The Problem of Teacher Attrition

As Ohio waits for the axe to fall on public education funding, I urge our new state administrators and representatives to think long and hard before they start chopping away at the budget. As baby boomers continue to retire, many teachers being hired are young, inexperienced and cheap. This is not to say that they are not smart or have potential, but the numbers show from the NCES (for inexperienced legislatures or those forming policies while knowing nothing about education, the NCES is the National Center for Education Statistics,) that teacher attrition is highest within the first 5 years of employment; 25% in the first year, and around 40% after five years. (Parallel Patterns) There are a plethora of reasons for this. Not surprisingly, teacher pay, poor working conditions, (i.e. schools that are falling apart around them,) lack of preparation, and lack of administrative support are among the top reasons. Notice that retirement is not an issue for attrition. Our new governor can bash teacher unions all he wants, but the sad truth is that the best and brightest minds will still take jobs in the private sector with higher pay and six weeks off, than work in public schools with lower pay and 3 months off.

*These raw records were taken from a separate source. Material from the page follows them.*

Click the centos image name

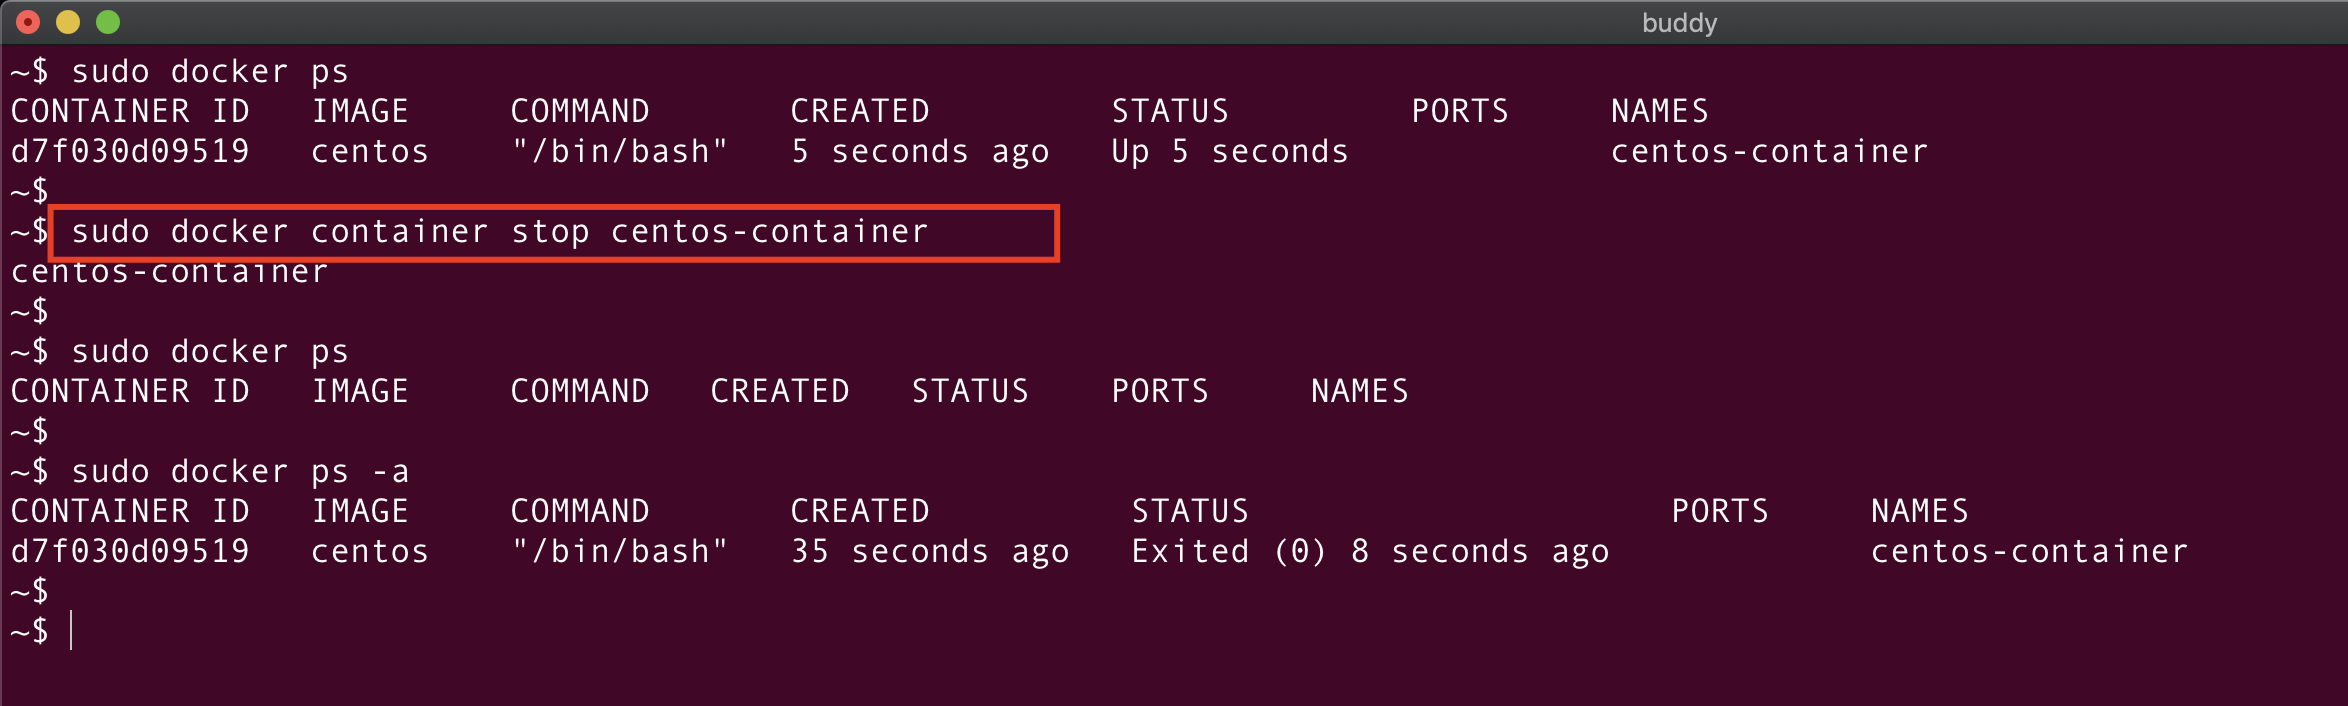pyautogui.click(x=370, y=150)
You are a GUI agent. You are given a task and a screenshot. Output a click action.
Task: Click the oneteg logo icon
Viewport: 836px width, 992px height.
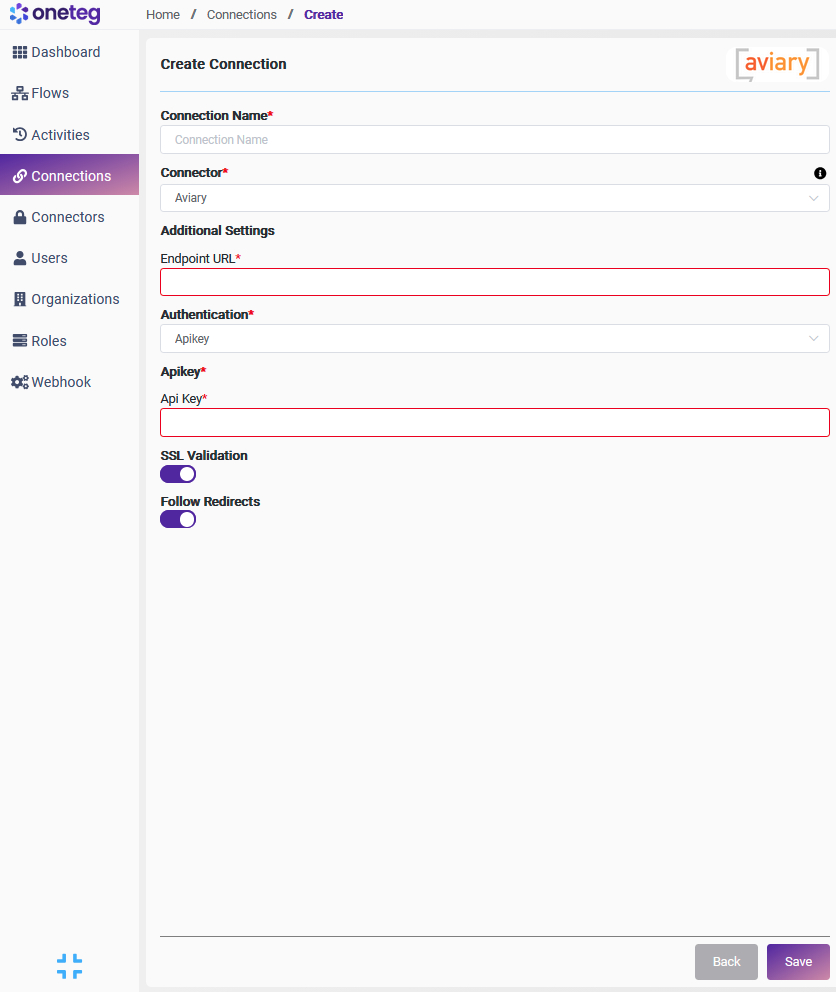[19, 14]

Even sadder, is that charter schools, yes, charter schools, have even higher rates of attrition than public schools. Most charter schools are in the poorest areas of our cities in districts with the highest poverty. They have limited support from administrators and parents, and teachers can be fired with little notice, working without contracts, making even less then public school educators.

In public schools, attrition is about 15.7%, but in charter schools it can be up to 40%. It seems that grade level plays a major role as well. Anyone who has taught, or substituted, in middle school or in special education, knows that it takes a special individual to teach these students.

New teachers are idealistic and naive, and more often than not, less effective than experienced teachers. For new teachers, starting in schools with troubled populations where jobs are more plentiful, a feeling of hopelessness is pervasive. (Google: Unraveling the “Teacher Shortage” Problem: Teacher Retention is the Key.) Students in poor, urban districts, where effective teaching is needed the most, suffer the worst.

According to R.M. Ingersoll (2003,) there are two types of attrition: those who leave the profession entirely and those who transfer to another school or district. Many new teachers get a couple of years under their belt and move on to more affluent, suburban districts, with more money and contracts with more job security.

Cutting the public education budget in favor of charter schools will not solve this problem. Our new governor would do better to acknowledge the expertise of experienced educators in public schools. He should make peace, and increase funding for mentoring, professional development, and well designed induction programs for all teachers. Public school teachers and teacher unions are not the enemy.